TEXT BLOCK:
§
Our laws recognize that married persons have two distinct and well-defined property rights. These two are naturally incident to the conception that their status with reference to property is one of marital partnership. The first right is that of each of the spouses to their separate property, and the second is as to the community property belonging to both, in which their rights are unified and are equal. All property, effects or gains must necessarily fall within one or the other of these classes. Our lawmakers have not troubled themselves to define community property, other than to say that it shall include all property acquired by either the husband or wife during marriage, except that which is the separate property of either one or the other. In many cases, and in the present one, no other definition is necessary. The statutes having defined and limited the separate property of the husband and wife, it follows with absolute certainty that all other property acquired by them during the marriage is a part of the common estate. So generous was the civil law to the cause of the community estate that the Legislature has seen fit to somewhat liberalize the provisions with reference to the separate estates of the husband and wife, but the statutory provisions with reference to the separate estate must be strictly construed, leaving the law with reference to the community rights to be construed with the greatest freedom. This we conceive to be the meaning of Article 4623, which provides that all the effects which the husband and wife possess at the time the marriage may be dissolved shall be regarded as common effects or gains, unless the contrary besatisfactorily proved. So concisely and appropriately has this been expressed in a recent decision by the Supreme Court of Arizona that we make the following brief quotation therefrom:
"The law makes no distinction between the husband and wife in *402
respect to the right each has in the community property. It gives the husband no higher or better title than it gives the wife. It recognizes a marital community wherein both are equal. Its policy plainly expressed is to give to the wife in this marital community an equal dignity, and make her an equal factor in the matrimonial gains. It recognizes that property acquired during marriage by community funds or the labor and industry of either spouse . . . is the common property of the husband and wife. All that either the husband or wife or both may acquire during the existence of the marriage, other than is specifically excepted,
is an acquest of the community, and the presumption in all doubtful cases is strongly in favor of treating that which either spouse may own as community property. It recognizes that the wife in her station is as much an agency in the acquisition as the husband, and is entitled to just as great an interest. It is altogether fitting and proper that woman should be thus esteemed by the law in fixing her status if she is to be considered in fact as well as in theory an essential factor in the economy of the marital community." La Tourette v. La Tourette, (15 Ariz., 200),
This is the holding of our Supreme Court in Dixon v. Sanderson,
Judge Speer, whose book upon Marital Rights is regarded as of the highest authority, defining what constitutes the community property says:
"It includes all property acquired by either husband or wife during marriage except that acquired by gift, devise or descent, and except the increase of the separate lands. No limitation whatever as to source of title or means of acquisition are imposed, further than the exceptions noted. Whether the new acquisition be the result of the husband's individual labor, skill or profession, or of the wife's, the rule is the same. If the earnings be the fruits, revenues, hire, increase, profits or interest derived from the individual estate of either spouse, or from the community estate, all come within the scope of the statute. The term `property' as used in the act is employed in its ordinary legal sense, and includes all things to which that appellation may be given, whether corporeal or incorporeal, real or personal."
§
Some material:
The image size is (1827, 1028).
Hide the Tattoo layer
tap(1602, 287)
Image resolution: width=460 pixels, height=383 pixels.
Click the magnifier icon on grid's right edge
§
INSTRUCTIONS FOR THE TASK:
Please continue the passage on community property, starting after its last sentence. This material stands apart from the passage on community property.

SOLVED PROBLEM:
And further he says:
"The general trend of our decisions is to hold the community the all-important estate during marriage, and to regard the separate estates as creatures wholly of the statute; and where there is doubt or difficulty in applying the strict letter of that statute to a particular fund or property, the usual course is to declare it community by force of the presumptions previously noticed." *403
It is hardly necessary to notice the contention that the amount due by The Texas Company at the death of Joseph H. Lee was not "property," or had not been "acquired" during the marriage with Mary Lee. The agreed statement of facts specifically shows that under the plan adopted by the company there "accrued as a death benefit . . . the sum of $1260.00." As we construe this language, and the plan that was followed by the company, this sum of money had already been accumulated and was due under the contract with Joseph H. Lee, but that its payment was merely held in abeyance until the happening of certain contingencies. The word "acquired" is not to be construed in any restricted sense, but must necessarily have that broad signification as will include all effects or gains or property of every kind coming to the husband or wife during coverture in any manner other than by "gift, devise or descent." Savage v. Wauhop,
It is only left for us to determine whether or not the death benefit which had accrued at the date of the death of Joseph H. Lee was a "gift" to him, for, admittedly, it was not acquired by "devise or descent;" and if it be determined that it was not a "gift" it necessarily follows that the same was a community acquest of Joseph H. Lee and Mary Lee. Bouvier defines a gift to be:
"A voluntary conveyance or transfer of property; that is, one not founded on the consideration of money or love. A voluntary, immediate, absolute transfer of property without consideration."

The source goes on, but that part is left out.